> [Selected extract]:
[Start of section]

If you’ve ever installed a long LED strip (under-cabinet, cove lighting, signage, desk bias lighting, etc.), you’ve probably seen this:

The first meters look great

The far end looks dimmer

Whites shift (or look “dirty”), even when colors seem “fine”

This post is a practical, non-brand, non-hype checklist to troubleshoot long-run LED dimming.

1) The core reason: voltage drop (it’s predictable)

Any long run has resistance—copper traces on the strip, connectors, and your feeder wires.

When current flows, you lose voltage along the path:

Voltage drop ≈ Current × Resistance

So the more current you pull (higher brightness, more LEDs, brighter white scenes), the more drop you get at the far end.

2) Why “RGB looks okay” but white looks bad

A common real-world symptom:

Animations and saturated colors look acceptable

Switch to bright white → problems show up fast

Two reasons:

White often draws the most current, so voltage drop becomes worse.

Our eyes (and cameras) are very sensitive to white uniformity—small shifts in brightness or CCT are obvious on long lines.

3) A fast diagnostic checklist (5 minutes)

Grab a multimeter and check:

Power supply output voltage (at the PSU terminals)

Voltage at the strip input (first LEDs)

Voltage at the far end (last LEDs)

If the far end voltage is noticeably lower, you’re not “mysteriously unlucky”—you’re simply seeing normal resistance + high current.

[End of section]

> [Records provided]:

[Start of section]

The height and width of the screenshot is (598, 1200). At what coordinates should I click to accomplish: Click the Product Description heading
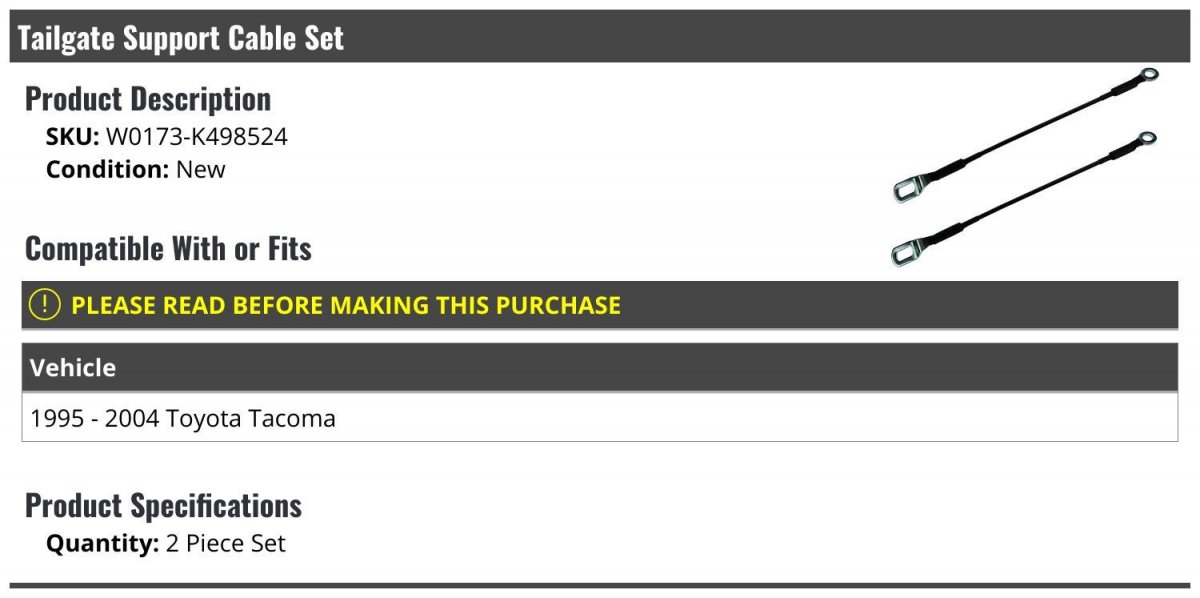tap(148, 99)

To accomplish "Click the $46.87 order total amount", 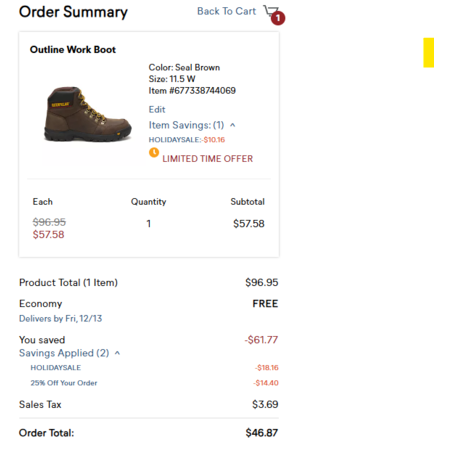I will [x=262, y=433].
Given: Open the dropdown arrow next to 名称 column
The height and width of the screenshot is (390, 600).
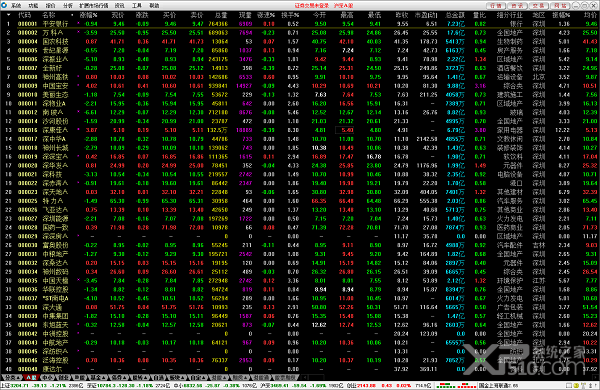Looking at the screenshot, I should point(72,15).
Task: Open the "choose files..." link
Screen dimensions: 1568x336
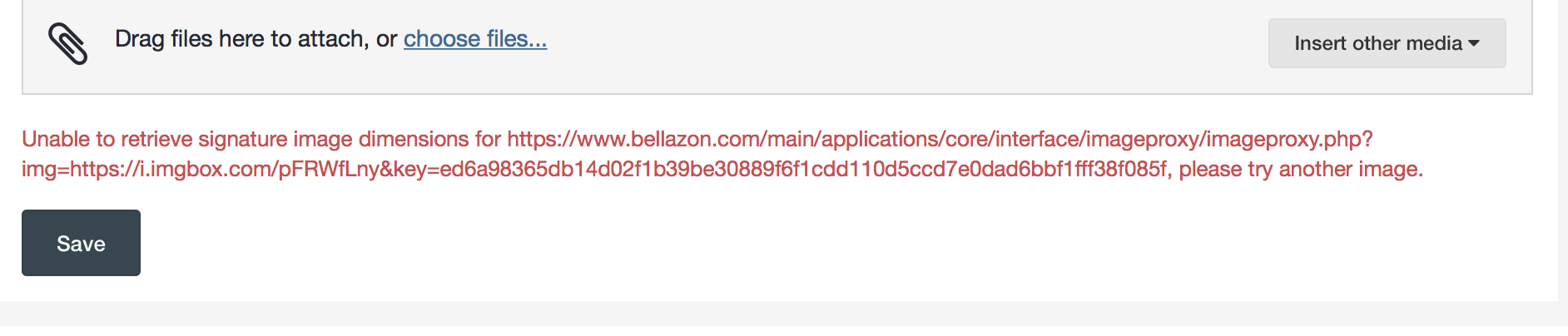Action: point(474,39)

[End of section]

> [Directions for this task]:
In the text on troubleshooting dim LED strips, what is named as the core reason for dimming along long runs?

> [Final answer]:
Voltage drop.